Figure 11. Some MGB neurons with on-late and off response types show adaptation.

(A) Example of an on-late neuron in the MGD. This neuron responded with a brief onset burst at a relatively short latency (14.8±0.4 and 16±0.5 ms; average of the mean first-spike latency for f1 and f2 when deviant and standard, respectively) followed by a long-duration burst at a much longer latency (245.8±7 ms; average of the mean first-spike latency for f1 and f2 when deviant). The neuron showed some adaptation in the onset burst but much stronger adaptation in the late burst (CSI = 0.31 and 0.98, respectively; CSI = 0.57 for the entire response time window). Details of dot rasters and PSTHs are the same as in figure 4. (B) Example of an offset neuron from the MGV that exhibited some adaptation (CSI = 0.26). Details of dot rasters and PSTHs are the same as in figure 4.

Figure 12. Response latencies in the MGB population of neurons.

(A) Mean first-spike latencies to the deviant versus standard stimulus for the MGB population. Latencies to the deviant were on average significantly shorter than those to the standard stimulus (Mean = 42.9 and 45.7 ms, respectively; paired t-test: t = 5.79, n = 388, d.f = 387, p<0.001). (B) Mean first-spike latencies to the deviant versus CSI. The shortest latencies o f highly adapting neurons were longer than those of non-adapting neurons. (C) Short-latency responses (<40 ms) to standard (left plot) and deviant (right plot) versus CSI. (D) The 10th percentile of the minimum latency distribution for the standard (left plot) and deviant (right plot) at different ranges of CSI. The minimal latencies of neurons with high CSI values (>0.5) were longer than those with lower CSI values, except for the most negative CSI values.

Figure 13. MGB neurons show shorter latencies to the deviant than to the standard stimulus.

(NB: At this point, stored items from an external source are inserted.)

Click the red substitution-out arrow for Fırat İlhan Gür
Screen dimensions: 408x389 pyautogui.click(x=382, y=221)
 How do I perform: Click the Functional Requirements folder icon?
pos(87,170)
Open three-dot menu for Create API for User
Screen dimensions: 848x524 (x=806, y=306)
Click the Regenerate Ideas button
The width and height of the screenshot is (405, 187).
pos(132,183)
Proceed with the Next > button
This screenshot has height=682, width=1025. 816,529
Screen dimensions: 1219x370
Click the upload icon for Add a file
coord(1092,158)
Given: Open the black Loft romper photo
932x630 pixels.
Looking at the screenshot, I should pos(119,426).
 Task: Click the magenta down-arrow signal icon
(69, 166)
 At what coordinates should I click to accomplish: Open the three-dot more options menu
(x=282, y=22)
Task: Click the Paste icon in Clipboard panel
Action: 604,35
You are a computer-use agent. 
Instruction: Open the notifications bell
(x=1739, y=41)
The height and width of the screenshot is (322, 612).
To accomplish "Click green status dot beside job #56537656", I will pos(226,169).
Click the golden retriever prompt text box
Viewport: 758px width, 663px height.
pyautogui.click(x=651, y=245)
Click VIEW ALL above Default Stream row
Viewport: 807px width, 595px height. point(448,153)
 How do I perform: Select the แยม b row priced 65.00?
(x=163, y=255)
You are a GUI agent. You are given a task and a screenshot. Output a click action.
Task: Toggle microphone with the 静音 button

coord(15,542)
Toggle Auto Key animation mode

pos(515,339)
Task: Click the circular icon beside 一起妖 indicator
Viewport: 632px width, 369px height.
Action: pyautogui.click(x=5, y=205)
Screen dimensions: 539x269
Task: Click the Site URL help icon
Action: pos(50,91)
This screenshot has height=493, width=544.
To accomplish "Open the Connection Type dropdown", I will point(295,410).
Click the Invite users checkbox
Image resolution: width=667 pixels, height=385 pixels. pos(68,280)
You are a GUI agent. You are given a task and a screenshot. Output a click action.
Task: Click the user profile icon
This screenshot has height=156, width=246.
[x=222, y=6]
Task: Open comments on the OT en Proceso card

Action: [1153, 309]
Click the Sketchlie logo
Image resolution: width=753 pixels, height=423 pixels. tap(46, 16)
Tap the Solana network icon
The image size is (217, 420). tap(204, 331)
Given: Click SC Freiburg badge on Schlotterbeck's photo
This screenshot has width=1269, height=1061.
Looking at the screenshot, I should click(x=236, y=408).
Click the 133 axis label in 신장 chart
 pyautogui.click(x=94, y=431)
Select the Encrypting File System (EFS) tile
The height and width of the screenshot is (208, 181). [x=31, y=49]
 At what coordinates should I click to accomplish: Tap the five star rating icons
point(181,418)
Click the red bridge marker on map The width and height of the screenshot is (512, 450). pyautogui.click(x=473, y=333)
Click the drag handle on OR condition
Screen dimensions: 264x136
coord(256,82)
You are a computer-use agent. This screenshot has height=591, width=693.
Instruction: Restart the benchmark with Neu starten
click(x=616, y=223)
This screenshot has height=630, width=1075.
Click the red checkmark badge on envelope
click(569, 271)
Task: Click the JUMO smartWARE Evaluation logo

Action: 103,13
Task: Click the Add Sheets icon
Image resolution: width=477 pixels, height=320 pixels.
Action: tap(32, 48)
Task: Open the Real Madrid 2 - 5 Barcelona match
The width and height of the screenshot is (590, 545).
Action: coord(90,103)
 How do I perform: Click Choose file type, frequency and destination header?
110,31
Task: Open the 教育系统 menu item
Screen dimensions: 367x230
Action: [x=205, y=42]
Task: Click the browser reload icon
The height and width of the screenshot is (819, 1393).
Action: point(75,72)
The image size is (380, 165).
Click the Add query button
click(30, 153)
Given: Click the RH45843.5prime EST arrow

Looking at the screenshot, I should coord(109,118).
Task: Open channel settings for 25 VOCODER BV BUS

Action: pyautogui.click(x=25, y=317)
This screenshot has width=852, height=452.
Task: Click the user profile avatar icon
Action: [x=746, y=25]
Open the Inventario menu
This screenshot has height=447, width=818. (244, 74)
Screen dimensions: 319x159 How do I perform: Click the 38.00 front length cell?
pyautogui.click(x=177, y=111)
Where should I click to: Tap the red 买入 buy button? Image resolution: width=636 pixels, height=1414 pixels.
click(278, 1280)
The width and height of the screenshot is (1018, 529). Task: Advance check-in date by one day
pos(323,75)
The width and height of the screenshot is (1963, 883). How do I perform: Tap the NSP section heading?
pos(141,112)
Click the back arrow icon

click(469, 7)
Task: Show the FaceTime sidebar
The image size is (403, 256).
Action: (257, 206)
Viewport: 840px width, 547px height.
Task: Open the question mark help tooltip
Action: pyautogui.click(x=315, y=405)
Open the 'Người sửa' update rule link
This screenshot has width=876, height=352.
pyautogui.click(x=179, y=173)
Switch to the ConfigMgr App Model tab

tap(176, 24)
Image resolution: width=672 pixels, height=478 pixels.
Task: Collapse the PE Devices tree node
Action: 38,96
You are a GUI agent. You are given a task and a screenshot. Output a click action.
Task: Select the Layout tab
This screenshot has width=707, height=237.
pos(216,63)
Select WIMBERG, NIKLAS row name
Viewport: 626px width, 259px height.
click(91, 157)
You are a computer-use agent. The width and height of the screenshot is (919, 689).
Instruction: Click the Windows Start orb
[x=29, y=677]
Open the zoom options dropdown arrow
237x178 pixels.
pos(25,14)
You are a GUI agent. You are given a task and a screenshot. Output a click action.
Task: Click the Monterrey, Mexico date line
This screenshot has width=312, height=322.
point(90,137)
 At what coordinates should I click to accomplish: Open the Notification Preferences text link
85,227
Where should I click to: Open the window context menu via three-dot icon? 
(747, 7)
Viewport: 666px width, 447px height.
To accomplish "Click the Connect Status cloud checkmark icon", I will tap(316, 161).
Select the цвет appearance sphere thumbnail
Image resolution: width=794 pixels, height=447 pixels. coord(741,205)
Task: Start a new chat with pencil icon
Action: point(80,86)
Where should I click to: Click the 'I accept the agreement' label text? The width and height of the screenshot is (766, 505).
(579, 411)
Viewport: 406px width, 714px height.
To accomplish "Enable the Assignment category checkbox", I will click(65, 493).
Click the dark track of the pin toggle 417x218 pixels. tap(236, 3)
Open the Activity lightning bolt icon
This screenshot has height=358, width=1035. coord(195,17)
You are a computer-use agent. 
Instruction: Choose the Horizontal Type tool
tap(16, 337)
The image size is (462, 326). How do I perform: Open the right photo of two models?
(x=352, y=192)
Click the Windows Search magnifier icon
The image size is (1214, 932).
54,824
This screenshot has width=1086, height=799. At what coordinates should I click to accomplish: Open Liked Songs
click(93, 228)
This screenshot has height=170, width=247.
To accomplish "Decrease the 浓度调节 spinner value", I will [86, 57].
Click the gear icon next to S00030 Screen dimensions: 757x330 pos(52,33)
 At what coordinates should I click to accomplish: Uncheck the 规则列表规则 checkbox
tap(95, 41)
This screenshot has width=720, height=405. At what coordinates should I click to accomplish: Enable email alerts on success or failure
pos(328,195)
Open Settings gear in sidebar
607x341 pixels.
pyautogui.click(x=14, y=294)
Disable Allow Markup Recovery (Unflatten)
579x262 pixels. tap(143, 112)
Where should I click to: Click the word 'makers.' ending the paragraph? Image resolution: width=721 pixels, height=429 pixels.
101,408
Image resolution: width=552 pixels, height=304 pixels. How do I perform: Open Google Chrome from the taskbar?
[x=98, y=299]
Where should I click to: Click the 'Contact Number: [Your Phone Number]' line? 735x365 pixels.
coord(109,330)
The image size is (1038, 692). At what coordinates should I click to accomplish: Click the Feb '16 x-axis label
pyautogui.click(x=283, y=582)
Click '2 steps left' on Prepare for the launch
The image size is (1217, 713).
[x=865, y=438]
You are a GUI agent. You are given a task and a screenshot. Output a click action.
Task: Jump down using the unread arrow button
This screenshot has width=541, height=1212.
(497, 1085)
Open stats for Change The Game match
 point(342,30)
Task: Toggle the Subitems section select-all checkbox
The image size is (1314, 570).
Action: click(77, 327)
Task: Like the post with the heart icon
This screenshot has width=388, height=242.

Example of an adapting neuron that responded with a much shorter latency to the deviant than to the standard stimulus (26±0.4 and 41.1±1.6 ms; average of the mean first-spike latency between f1 and f2 when deviant and standard, respectively), for a Δf  = 0.10 at SOA = 250 ms condition. The latency of the response to the first stimulus presentation of the set was similar for both stimuli, it was even slightly shorter to the standard (24.5±0.7 and 23.5±0.2 ms, average of the first-spike latency to the first stimulus presentation between f1 and f2, when deviant and standard, respectively). Details of dot rasters and PSTHs are the same as in figure 4.